◆ Selected passage ◆

10 Dec 2012

Universal Jobmatch: the key questions

The new Universal Jobmatch website has left many jobseekers worried about the safety of their personal information – and claimants uncertain about whether they are obliged to register.

Universal Jobmatch: what are your options?

Do I have to sign up?

A number of claimants have reported signing up for the site, believing they could lose their benefits if they do not. The PCS union has claimed that managers are putting pressure on staff to “misrepresent the mandatory nature of signing up to the new service”.

The DWP hopes to get 80 per cent of jobseekers using the system by August 2013, but says Jobcentre Plus clients will not be mandated to register or create a profile. You can currently browse jobs without logging into the site but you will not be able to apply for a job without creating an account.

However, in response to a freedom of information request in September, the DWP FOI team revealed that jobseekers could be ordered to sign up.

“The service will greatly enhance employment prospects, so we expect most JSA claimants will register willingly. However, where registration is deemed by a Jobcentre Plus adviser as reasonable in terms of improving employment prospects, but the claimant will not do so willingly, the adviser will be able to require registration through the issue of a Jobseeker’s Direction.”

Failing to observe a jobseeker’s direction results in a sanction, which means loss of jobseeker’s allowance for a fixed period.

Update: Universal Jobmatch to become mandatory for jobseekers

Am I being monitored?

Jobcentre staff can check what jobs claimants have applied for and send them messages through the site, but only if you agree to this during the sign-up process. Some claimants said they were unsure if they could opt out of being monitored in this way when Jobcentre staff took them through the registration process.

It is not mandatory for a claimant to give access to their Universal Jobmatch account, the DWP has confirmed. Access can only be granted voluntarily by the claimant by ticking a box in their Universal Jobmatch profile.

The DWP says allowing access to their account means that claimants can be more easily supported by their personal adviser and receive “extra help to improve their chances of being matched to a job”.

The Jobmatch website also collects standard information on what parts of the site you access, your IP address, location, access times and other details.

What security checks are carried out?

You can register as a jobseeker or employer for Universal Jobmatch site through Government Gateway (gov.uk). Here you can quickly set up an ID and password to log into your account.

◆ Study material ◆
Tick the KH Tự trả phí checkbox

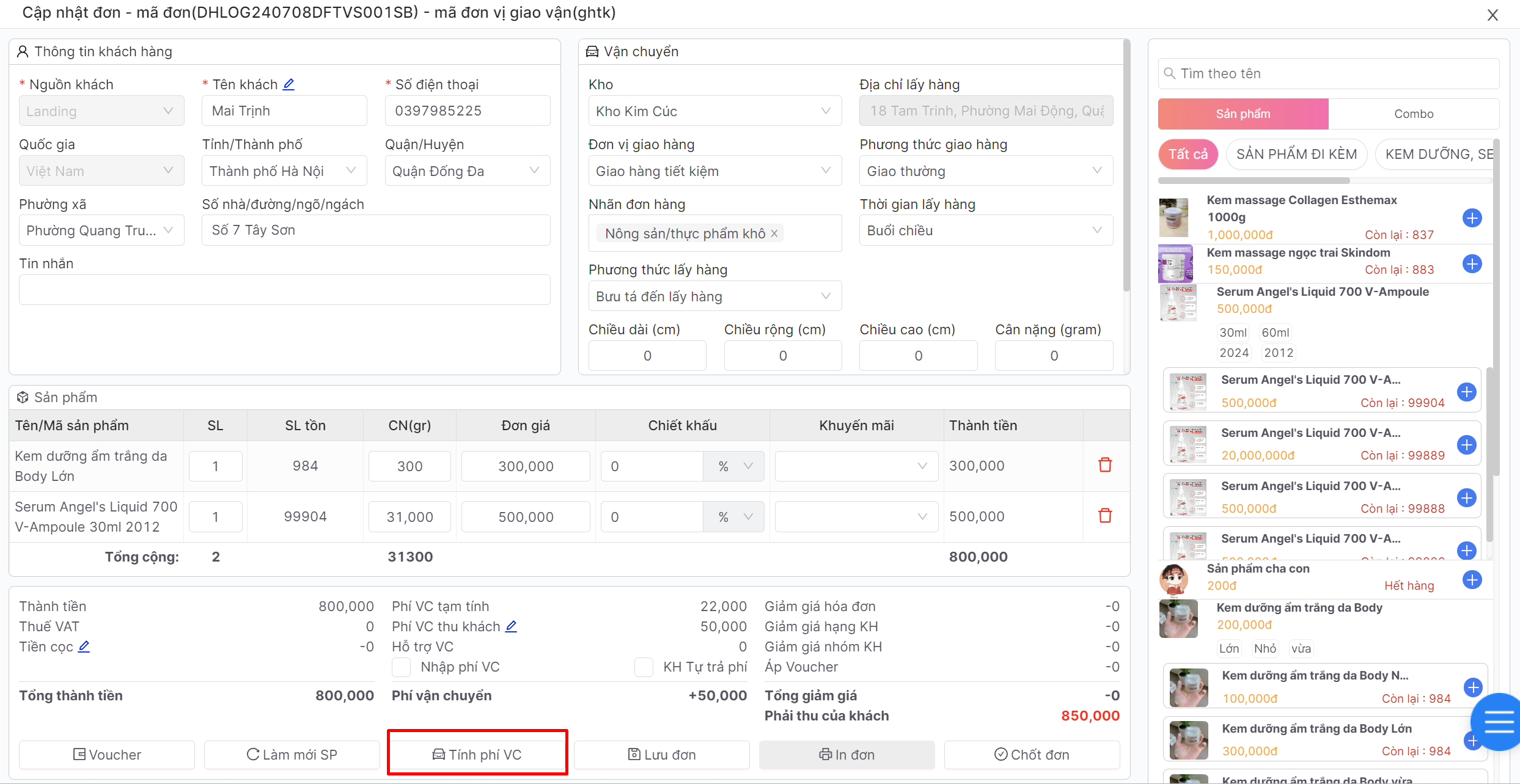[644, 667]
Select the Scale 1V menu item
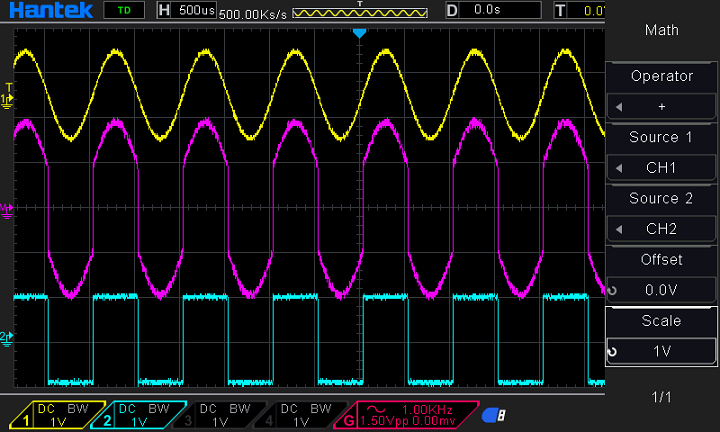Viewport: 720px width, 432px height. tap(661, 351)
* * *
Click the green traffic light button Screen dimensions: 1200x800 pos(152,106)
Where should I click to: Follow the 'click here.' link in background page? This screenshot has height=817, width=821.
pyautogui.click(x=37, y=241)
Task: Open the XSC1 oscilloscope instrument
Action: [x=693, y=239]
---
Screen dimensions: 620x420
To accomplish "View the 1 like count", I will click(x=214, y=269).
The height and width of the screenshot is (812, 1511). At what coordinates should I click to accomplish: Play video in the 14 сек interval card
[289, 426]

◆ Task objective ◆
Pick up the article on Universal Jobmatch after its last sentence and keep writing it. The records are not needed for this work.

◆ Expected answer ◆
The only details required are your first name, surname and email address. An email is sent to the email address supplied but no activation code is sent out through the post. The process to register as an employer is similar and also contains no verification stage.

The DWP says: “The security of a claimant’s data is of the utmost importance to us and we have a number of checks in place when employers register to use the site. Sadly, there will always be a small number of cases where people seek to get around these checks.”

Read: Hackers use government jobs site to steal your data

What information should I share?

The DWP says that if you are being asked for personal information or details beyond your CV, you should contact Jobcentre Plus immediately. Ads should not ask for passport scans, national insurance numbers, bank accounts, your date of birth or passwords.

Ads looking for James Bond-like skills, offering unusually high levels of pay or asking you to sell goods on eBay, should be taken with a pinch of salt.

The DWP suggests you do not include sensitive personal data in your profile or CV. This includes: racial or ethnic origin, political beliefs, philosophical or religious beliefs, membership of a trade union or political party, physical or mental health or genetic makeup, addictions, sexual life, the commission of criminal offences or proceedings and associated penalties or fines, and any national identification number.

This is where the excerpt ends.